Comenzó este martes la ronda de indagatorias en el marco de la causa que investiga el vaciamiento de Sociedad Anónima Entre Ríos -SAER-, editora de El Diario de Paraná, histórico medio gráfico fundado en 1914. Hoy fue el turno de Luis Miguel Etchevehere, hermano mayor de Juan Diego y Luis -también imputados- y Dolores -denunciante-, hijo de Luis Félix Etchevehere -último director con ese apellido en el medio- y bisnieto de Luis L. Etchevehere, quien diera vida al diario.

El exministro de Agroindustria de la Nación en la era Cambiemos compareció ante el titular del Juzgado de Transición N° 1, Carlos Ríos, quien lo citó en el marco del legajo que investiga una supuesta estafa, que habría sido llevada adelante no solo por el clan Etchevehere sino que además también por Walter Grenón, Viviana Grenon, Germán Buffa y Luis Alberto Guevara. El primero es uno de los principales apuntados, luego de adquirir el 66% de las acciones de la empresa en 2012. Ellos declararán el 19 y 26 de noviembre y el 2 y 22 de diciembre.

Frente a los Tribunales de Paraná se congregaron parte de los más de 80 empleados despedidos en 2018, que aún esperan cobrar su indemnización.

LA CAUSA

en 2012 Grenón y la familia Etchevehere acordaron la transferencia de inmuebles de Sociedad Anónima Entre Ríos -SAER- a tres compañías: Nexfin SA y Arroyo Ubajay SA, que integraba Grenón -el 66%-; y Construcciones del Paraná SA, cuyos únicos accionistas eran los Etchevehere, con el 34%. La maniobra implicaba que cada parte se llevaba el equivalente a su participación accionaria y se concretó entre agosto y septiembre de 2012.

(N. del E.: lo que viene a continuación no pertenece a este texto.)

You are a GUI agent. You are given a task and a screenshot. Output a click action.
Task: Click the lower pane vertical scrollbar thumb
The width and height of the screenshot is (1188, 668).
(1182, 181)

La tesis acusatoria es que las empresas que recibieron los inmuebles son fantasmas, es decir, no existen y sólo fueron creadas a los efectos de dividirse SAER. Cuando Dolores Etchevehere quiso reclamar su parte de El Diario, se encontró con que había sido vaciado. Eran 18 inmuebles que desaparecieron y recayeron en las empresas de Grenón y Etchevehere. Pero, además, a raíz de allanamientos de la Justicia, en el expediente hay correos electrónicos donde se deja explícitamente rastro de cómo se hacían los movimientos para que Dolores no se enterara de nada.

Previo a la transferencia de inmuebles, los acusados se ocuparon de la incapacidad económica de Construcciones del Paraná. Lo hicieron a través de la Asociación Mutual Solidaria (AMUS), de Grenón. Así comenzaron maniobras circulares de fondos que se hacían pasar por operaciones inmobiliarias. Por cada escritura de venta de un inmueble, se confeccionaba un contrato de mutuo, emitido por la mutual, que hacía las veces de prestamista, y se emitía un cheque a nombre de Construcciones del Paraná; inmediatamente la sociedad endosaba esos valores a favor de SAER por la escrituración de cada inmueble y SAER derivaba los cheques a la mutual. Lo que ocurría entonces era que los cheques volvían a quien los había emitido y las propiedades cambiaban de dueños, aunque solo de manera formal, porque salían del patrimonio de SAER y pasaban a pertenecer a otras empresas cuyos miembros eran los socios de SAER.